Monday, December 26, 2011

Prairie Hardball by Alison Gordon

27. – 588.) Prairie Hardball by Alison Gordon – I re-read my favourite Saskatchewan mystery as I was not writing reviews when I read it the first time. I love the book because it is set in rural Saskatchewan, has a baseball theme, focuses on the Saskatchewan Baseball Hall of Fame of which I am Second Vice-President and features the induction banquet for the Saskatchewan women who played in the All American Girls Professional Baseball League which I attended in the mid-1990’s. Over half of the 50 plus Canadian women who played in the league were from Saskatchewan. I examined every character in the book carefully but none resemble me.
            In the book, Kate Henry has returned to Saskatchewan to accompany her parents to Battleford where her mother, Helen Henry, will be one of the inductees. She had played several seasons for the Racine Belles. Joining Kate is her partner, Andy Munro, a Toronto police inspector on his first trip to Saskatchewan.
            Gordon’s description of Kate’s hometown, Indian Head, is a perfect portrayal of small town Saskatchewan. She has been a skilful observer of us.
            At the banquet Virna Wilton creates a grand entrance by wearing her old uniform over 40 years after she last played baseball. (I can vividly recall the actual lady who wore her uniform to the induction banquet. She looked great.)
            The banquet was Saskatchewan charming. It is hard for me to distinguish real life memories from Gordon’s description. It was a nice evening honouring a group of women who had never received the recognition due them.
            In the book everyone is shocked when Virna is murdered. Andy is asked to help the local RCMP. The nosy Kate demands to know everything going on in the investigation. The probing of lives brings out secrets that startle and even shock Kate. Life in the AAGPBL was more complex than she realized.
            The book goes into some detail on the AAGPL which existed from the early 1940’s to the mid-1950’s. The movie, A League of Their Own, with Madonna, Geena Davis and Tom Hanks was a Hollywood version of the league. It was not sensationalized as much as many Hollywood movies but Gordon’s description of the league is far more factual.
            Within the book Helen was a woman professional baseball playing pioneer and Kate was a woman professional baseball sports writing pioneer. (In real life Gordon was the first woman journalist to cover major league baseball in Canada.)
            Those young woman who went South from Saskatchewan to play baseball were an intrepid group leaving friends and family to play sports at a time when travel was limited and society offered little support for women making any career let alone an athletic career. I met several of the actual players from Saskatchewan and wrote about them for the sports column I write in Melfort. They were as gracious and lively as the women described by Gordon.
            The mystery flows well. I know I am enjoying a book when the pages glide by and there is no consciousness of time passing. It is the best rural Saskatchewan mystery. (May 21/11)

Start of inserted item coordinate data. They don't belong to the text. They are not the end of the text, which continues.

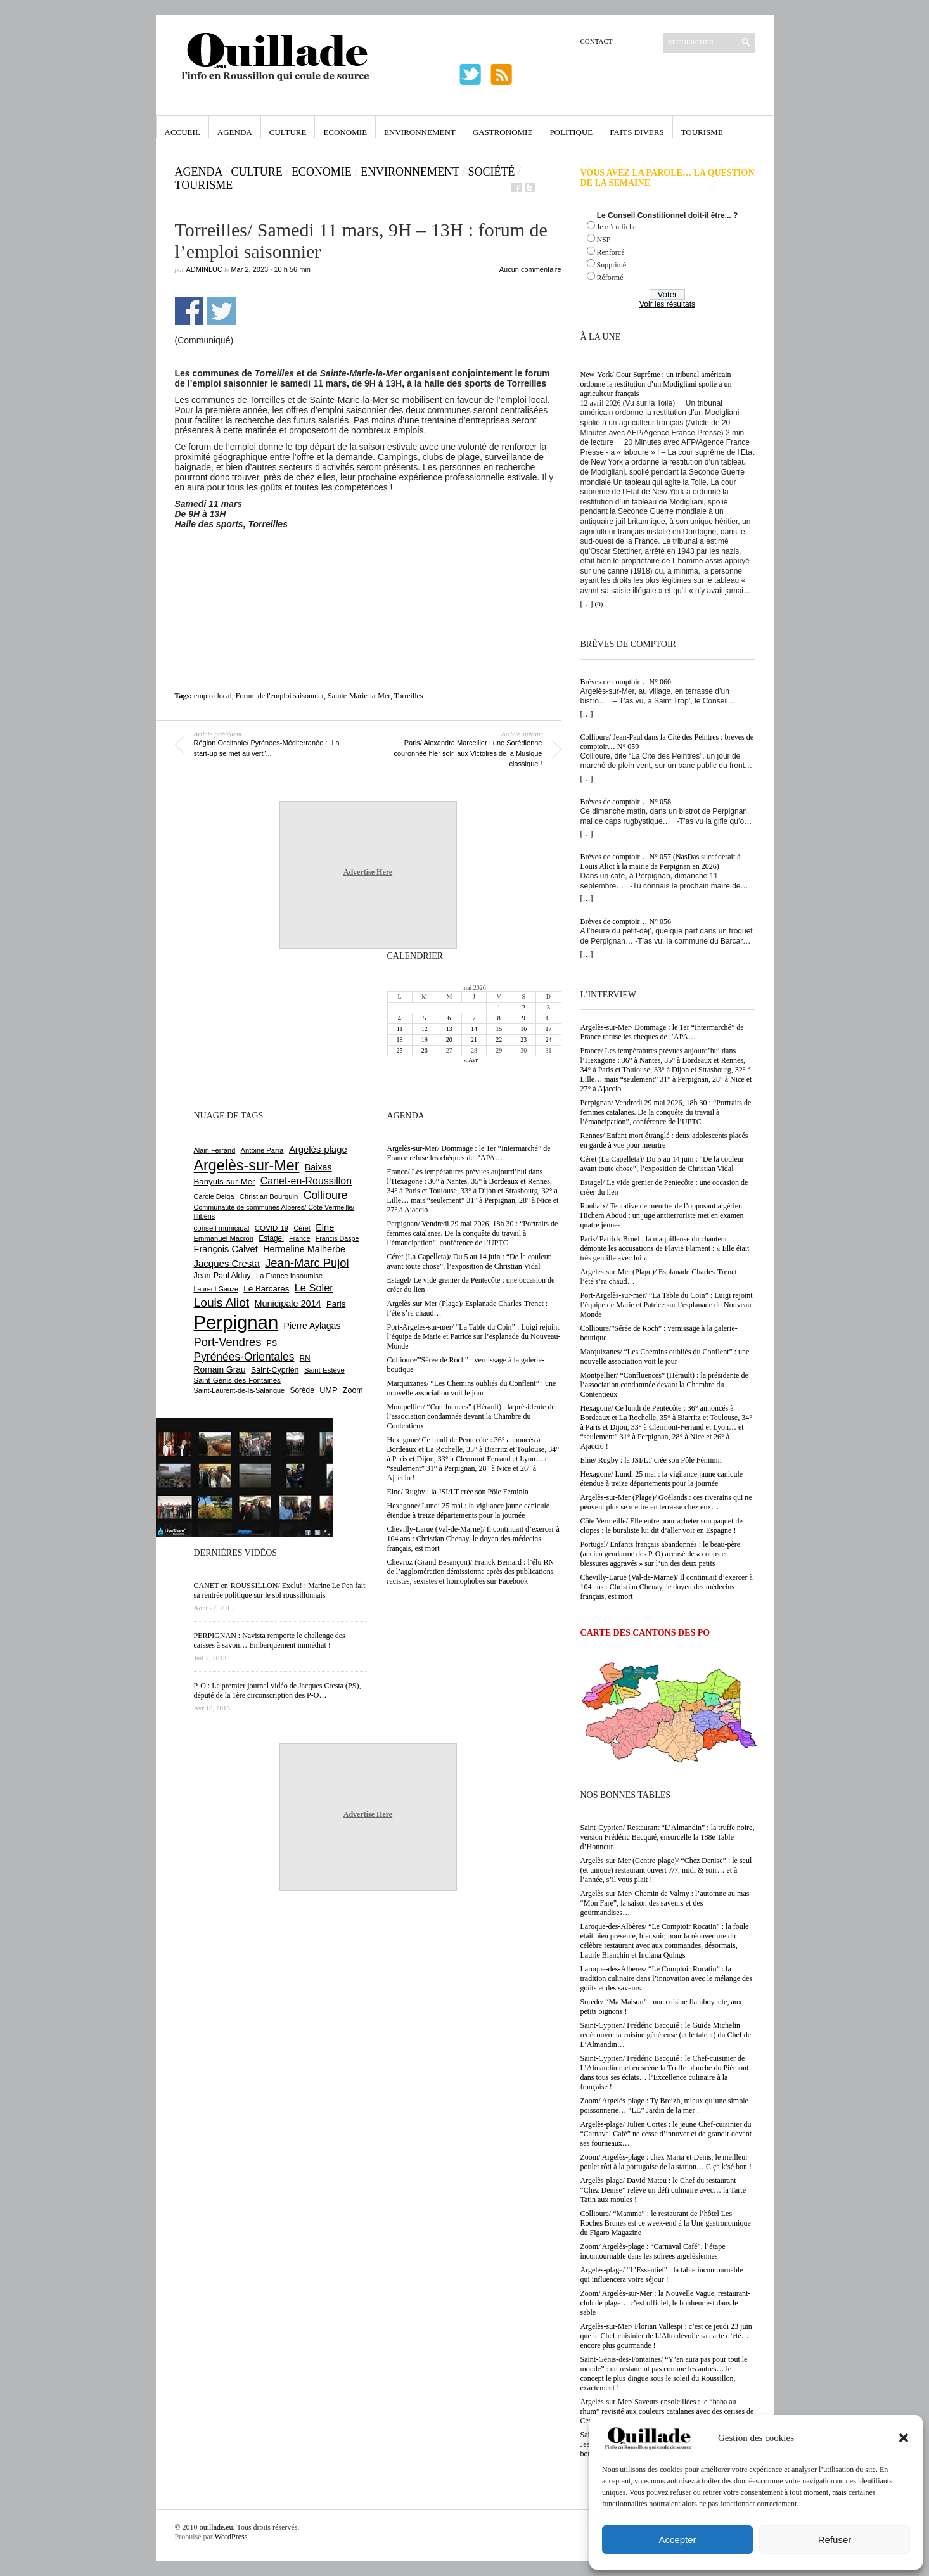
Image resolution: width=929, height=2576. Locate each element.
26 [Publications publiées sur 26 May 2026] (424, 1050)
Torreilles (408, 695)
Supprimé (612, 264)
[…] (586, 603)
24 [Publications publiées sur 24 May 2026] (548, 1039)
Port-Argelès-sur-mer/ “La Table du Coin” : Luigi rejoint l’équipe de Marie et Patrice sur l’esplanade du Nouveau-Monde (667, 1305)
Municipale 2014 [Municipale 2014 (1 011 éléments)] (288, 1303)
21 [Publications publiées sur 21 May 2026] (474, 1039)
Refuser (835, 2539)
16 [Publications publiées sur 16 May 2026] (523, 1028)
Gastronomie (503, 132)
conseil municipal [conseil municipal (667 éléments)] (222, 1228)
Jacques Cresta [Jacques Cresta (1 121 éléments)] (227, 1263)
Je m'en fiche (617, 226)
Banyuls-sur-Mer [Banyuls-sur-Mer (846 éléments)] (224, 1181)
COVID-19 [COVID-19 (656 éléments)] (271, 1228)
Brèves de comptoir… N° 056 (625, 921)
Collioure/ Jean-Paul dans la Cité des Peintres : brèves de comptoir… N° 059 (667, 742)
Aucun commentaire (530, 269)
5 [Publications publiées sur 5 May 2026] (424, 1018)
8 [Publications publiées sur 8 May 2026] (499, 1018)
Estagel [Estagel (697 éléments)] (271, 1238)
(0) (599, 604)
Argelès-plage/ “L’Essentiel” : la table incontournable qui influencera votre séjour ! (661, 2274)
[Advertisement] (368, 564)
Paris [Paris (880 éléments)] (335, 1304)
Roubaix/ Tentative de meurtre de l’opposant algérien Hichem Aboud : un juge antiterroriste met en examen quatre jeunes (662, 1215)
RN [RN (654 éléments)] (305, 1358)
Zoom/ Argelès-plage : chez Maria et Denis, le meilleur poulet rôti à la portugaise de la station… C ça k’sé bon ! (666, 2162)
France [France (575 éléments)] (299, 1238)
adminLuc (204, 269)
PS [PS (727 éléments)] (272, 1343)
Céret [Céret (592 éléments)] (301, 1228)
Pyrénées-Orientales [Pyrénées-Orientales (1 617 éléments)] (244, 1356)
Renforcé (611, 252)
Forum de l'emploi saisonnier (280, 695)
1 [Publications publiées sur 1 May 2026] (499, 1007)
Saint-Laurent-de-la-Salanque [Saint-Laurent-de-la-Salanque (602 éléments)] (239, 1390)
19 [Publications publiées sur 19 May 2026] (424, 1039)
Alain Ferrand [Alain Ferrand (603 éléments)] (215, 1150)
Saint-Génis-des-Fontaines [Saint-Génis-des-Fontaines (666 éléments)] (237, 1380)
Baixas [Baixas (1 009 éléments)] (318, 1167)
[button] (903, 2438)
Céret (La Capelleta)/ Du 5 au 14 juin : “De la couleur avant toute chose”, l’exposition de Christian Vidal (662, 1164)
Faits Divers (636, 132)
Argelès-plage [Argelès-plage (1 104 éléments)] (318, 1149)
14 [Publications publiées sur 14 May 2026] (474, 1028)
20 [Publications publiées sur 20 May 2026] (449, 1039)
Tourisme (702, 132)
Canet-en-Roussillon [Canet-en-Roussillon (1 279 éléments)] (306, 1181)
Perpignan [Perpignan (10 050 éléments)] (236, 1322)
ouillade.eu (216, 2527)
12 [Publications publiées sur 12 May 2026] (424, 1028)
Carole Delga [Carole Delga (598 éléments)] (214, 1196)
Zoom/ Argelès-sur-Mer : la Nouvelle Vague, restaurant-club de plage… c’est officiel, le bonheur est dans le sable (665, 2303)
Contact (596, 41)
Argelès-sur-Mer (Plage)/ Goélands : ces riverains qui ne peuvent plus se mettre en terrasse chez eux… (666, 1502)
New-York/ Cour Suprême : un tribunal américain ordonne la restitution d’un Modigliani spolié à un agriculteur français (656, 384)
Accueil (182, 132)
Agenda (234, 132)
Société (491, 171)
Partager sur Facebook (189, 311)
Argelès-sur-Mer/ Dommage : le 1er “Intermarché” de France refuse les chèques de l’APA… (662, 1032)
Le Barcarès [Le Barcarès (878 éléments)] (266, 1288)
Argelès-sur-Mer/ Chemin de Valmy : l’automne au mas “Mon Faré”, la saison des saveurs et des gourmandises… (665, 1903)
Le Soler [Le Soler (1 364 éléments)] (314, 1287)
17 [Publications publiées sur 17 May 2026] (548, 1028)
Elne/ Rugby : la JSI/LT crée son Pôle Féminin (651, 1460)
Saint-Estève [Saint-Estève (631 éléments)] (324, 1370)
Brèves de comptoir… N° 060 (625, 681)
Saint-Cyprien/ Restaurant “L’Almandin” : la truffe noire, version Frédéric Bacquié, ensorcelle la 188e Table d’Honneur (667, 1837)
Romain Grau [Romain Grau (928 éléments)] (220, 1369)
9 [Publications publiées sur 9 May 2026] (523, 1018)
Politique (571, 132)
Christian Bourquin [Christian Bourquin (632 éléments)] (269, 1196)
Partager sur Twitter (221, 311)
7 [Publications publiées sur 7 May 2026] (473, 1018)
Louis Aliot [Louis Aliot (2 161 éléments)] (222, 1302)
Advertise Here (367, 872)
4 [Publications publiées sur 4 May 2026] (399, 1018)
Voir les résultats (667, 304)
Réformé (610, 277)
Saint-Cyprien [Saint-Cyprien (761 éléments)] (275, 1370)
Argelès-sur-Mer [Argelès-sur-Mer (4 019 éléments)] (247, 1165)
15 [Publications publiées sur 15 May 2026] (499, 1028)
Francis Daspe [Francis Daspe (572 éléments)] (337, 1238)
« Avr (471, 1059)
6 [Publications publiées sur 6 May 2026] (449, 1018)
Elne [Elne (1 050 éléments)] (325, 1227)
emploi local (213, 695)
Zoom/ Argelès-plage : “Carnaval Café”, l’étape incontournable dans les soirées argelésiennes (653, 2251)
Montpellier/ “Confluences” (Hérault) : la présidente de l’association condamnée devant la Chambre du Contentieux (664, 1385)
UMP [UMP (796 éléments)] (328, 1390)
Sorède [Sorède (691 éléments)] (302, 1390)
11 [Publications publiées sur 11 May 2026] (400, 1028)
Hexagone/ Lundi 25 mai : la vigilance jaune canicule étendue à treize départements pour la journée (661, 1479)
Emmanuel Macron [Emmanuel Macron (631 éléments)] (223, 1238)
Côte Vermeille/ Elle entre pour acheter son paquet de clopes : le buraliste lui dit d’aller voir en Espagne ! (661, 1525)
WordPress (231, 2536)
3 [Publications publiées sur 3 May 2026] (548, 1007)
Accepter (677, 2539)
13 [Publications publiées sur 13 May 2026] (449, 1028)
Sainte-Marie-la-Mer (359, 695)
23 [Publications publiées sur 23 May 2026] (523, 1039)
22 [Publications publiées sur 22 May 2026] (499, 1039)
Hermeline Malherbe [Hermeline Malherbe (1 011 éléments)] (304, 1249)
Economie (345, 132)
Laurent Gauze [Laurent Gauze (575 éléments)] (216, 1289)
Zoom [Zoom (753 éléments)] (353, 1390)
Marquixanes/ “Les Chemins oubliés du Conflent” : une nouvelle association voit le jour (665, 1356)
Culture (288, 132)
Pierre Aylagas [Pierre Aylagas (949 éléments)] (312, 1326)
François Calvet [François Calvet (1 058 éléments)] (226, 1249)
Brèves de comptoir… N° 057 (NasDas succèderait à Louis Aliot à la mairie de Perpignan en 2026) (660, 861)
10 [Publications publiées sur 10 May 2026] (548, 1018)
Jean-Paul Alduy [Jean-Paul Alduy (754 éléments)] (222, 1275)
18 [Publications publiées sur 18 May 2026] (400, 1039)
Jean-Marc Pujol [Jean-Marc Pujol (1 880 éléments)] (307, 1262)
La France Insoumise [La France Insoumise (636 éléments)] (289, 1275)
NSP (604, 239)
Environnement (420, 132)
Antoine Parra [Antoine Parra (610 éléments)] (262, 1150)
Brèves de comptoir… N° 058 (625, 801)
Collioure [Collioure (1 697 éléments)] (326, 1195)
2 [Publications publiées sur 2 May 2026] (523, 1007)
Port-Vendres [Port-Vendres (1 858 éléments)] (228, 1342)
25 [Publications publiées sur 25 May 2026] (400, 1050)
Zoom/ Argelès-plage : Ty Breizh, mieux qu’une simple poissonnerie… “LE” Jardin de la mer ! (664, 2105)
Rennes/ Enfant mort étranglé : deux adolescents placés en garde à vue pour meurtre (664, 1140)
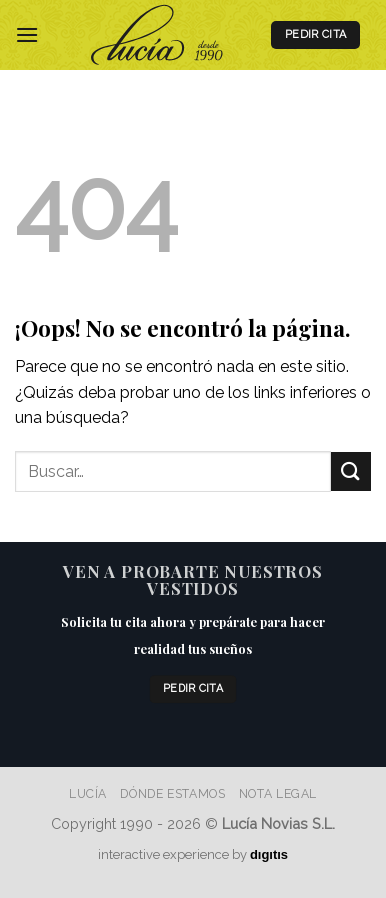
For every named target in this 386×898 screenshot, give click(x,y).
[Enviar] (351, 471)
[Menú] (27, 34)
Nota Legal (278, 793)
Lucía (88, 793)
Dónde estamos (172, 793)
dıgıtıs (269, 854)
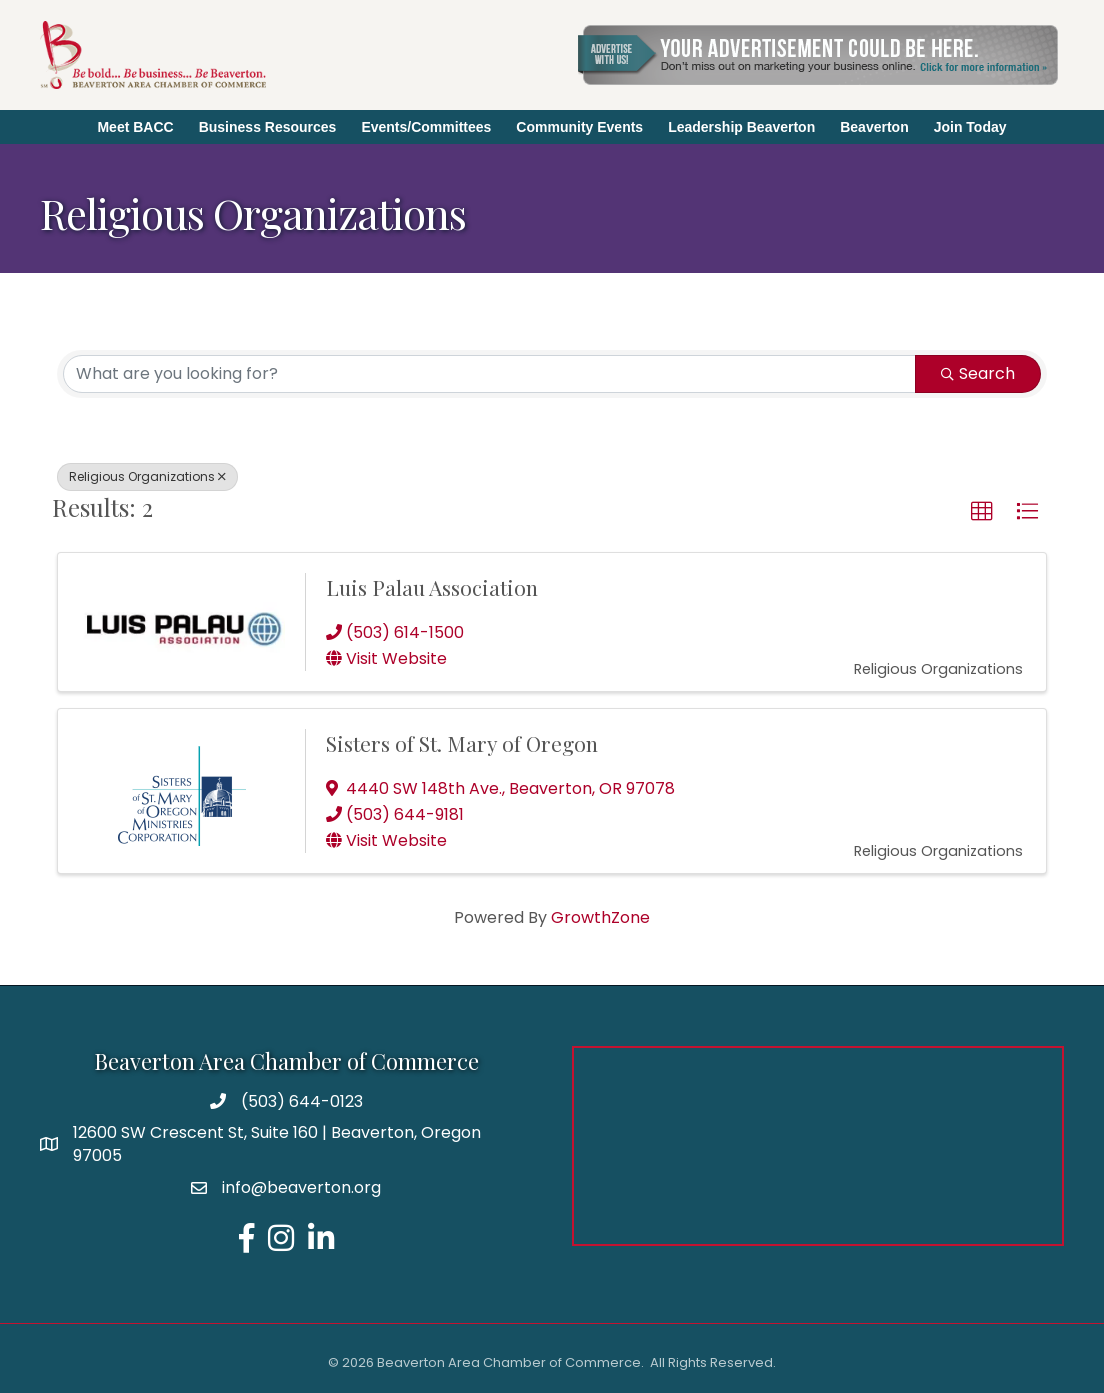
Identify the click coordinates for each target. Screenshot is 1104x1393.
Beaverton (874, 127)
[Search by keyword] (489, 374)
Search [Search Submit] (978, 373)
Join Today (970, 127)
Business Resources (268, 127)
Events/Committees (426, 127)
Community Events (579, 127)
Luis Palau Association (432, 587)
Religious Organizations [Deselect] (147, 476)
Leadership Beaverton (741, 127)
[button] (982, 512)
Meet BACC (135, 127)
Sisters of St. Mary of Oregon (462, 743)
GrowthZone (600, 917)
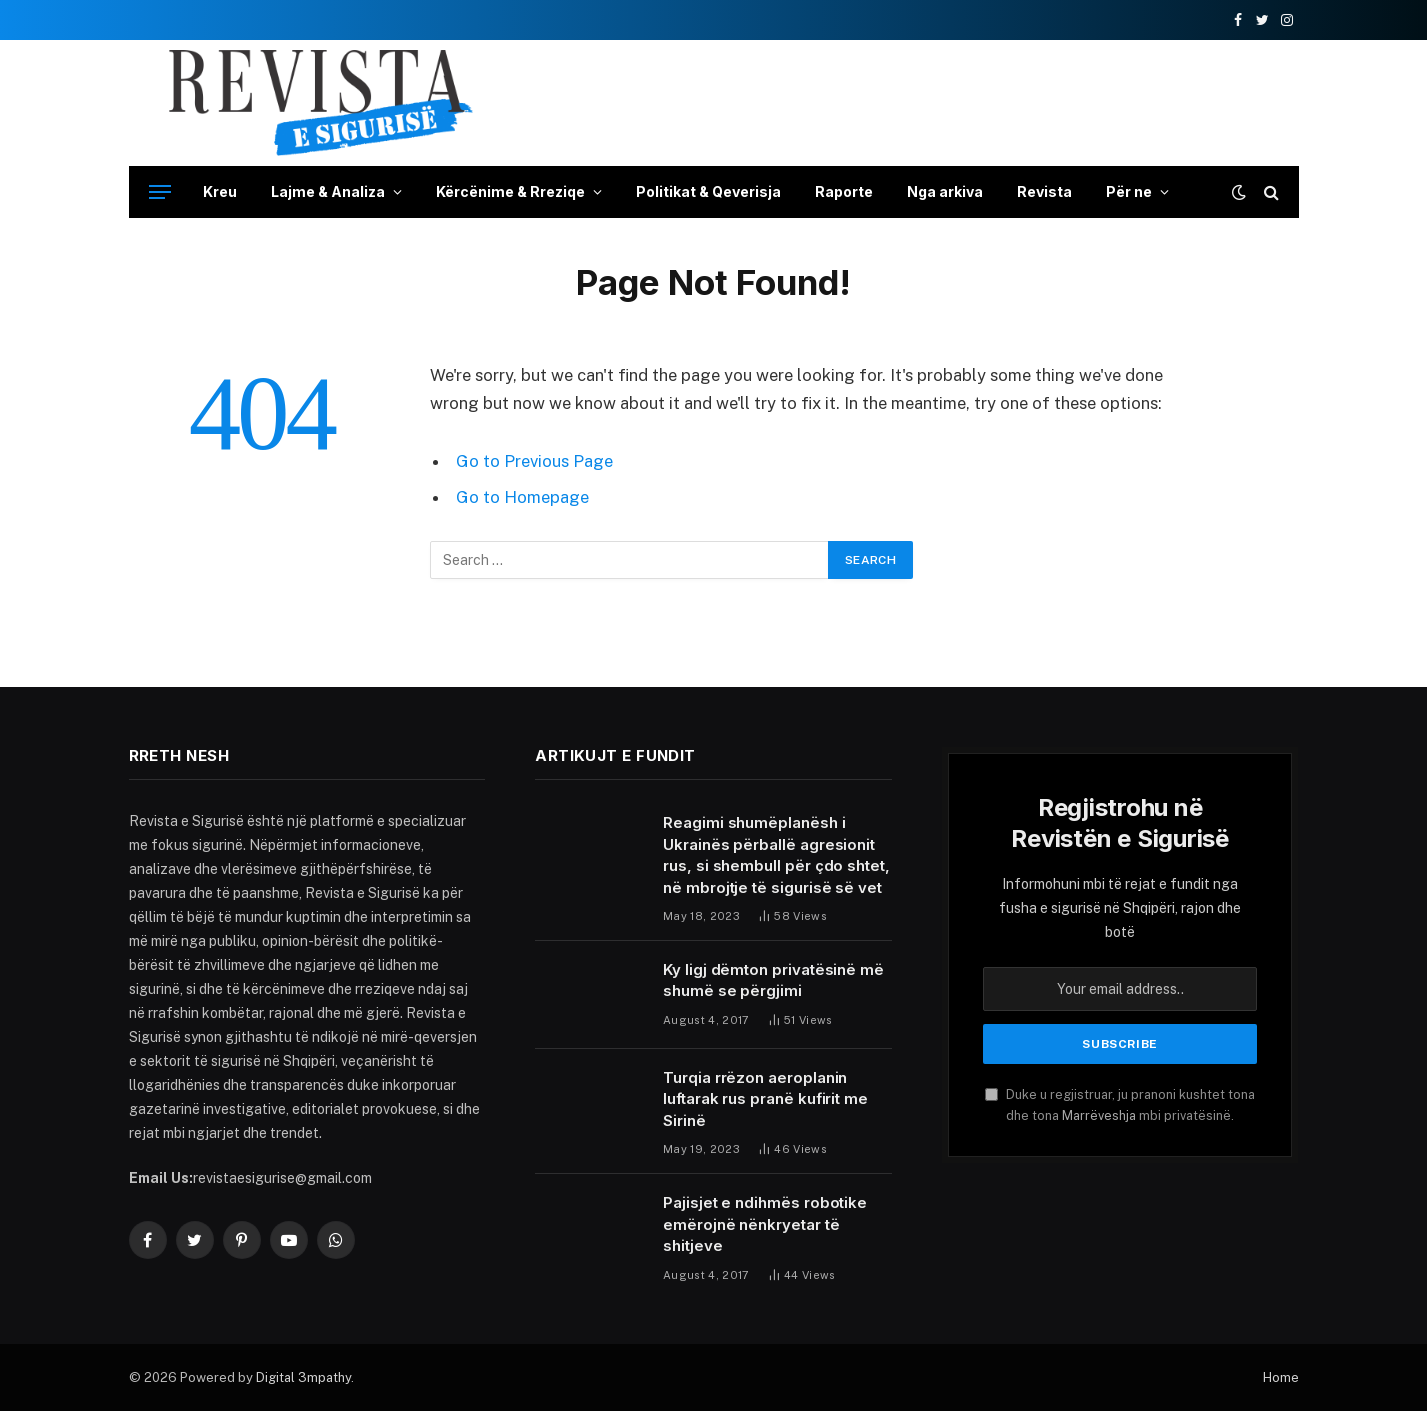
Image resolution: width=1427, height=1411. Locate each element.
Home (1281, 1377)
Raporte (844, 191)
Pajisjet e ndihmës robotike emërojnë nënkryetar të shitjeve (765, 1224)
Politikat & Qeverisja (708, 191)
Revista (1044, 191)
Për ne (1129, 191)
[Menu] (160, 192)
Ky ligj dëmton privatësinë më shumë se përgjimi (773, 980)
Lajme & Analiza (328, 191)
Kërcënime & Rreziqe (510, 191)
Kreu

  1. Bill - Thanks for introducing me to this one. I don't know much about the AAGPBL, and this novel sounds as though it provides insights on that as well as a corker of a mystery. Add to that the authentic look at Saskatchewan and I can see why it's your favourite. It's also on my TBR now.

  2. Margot: Thanks for the comment. A mystery can educate while it entertains us. I believe you will find that combination in Prairie Hardball.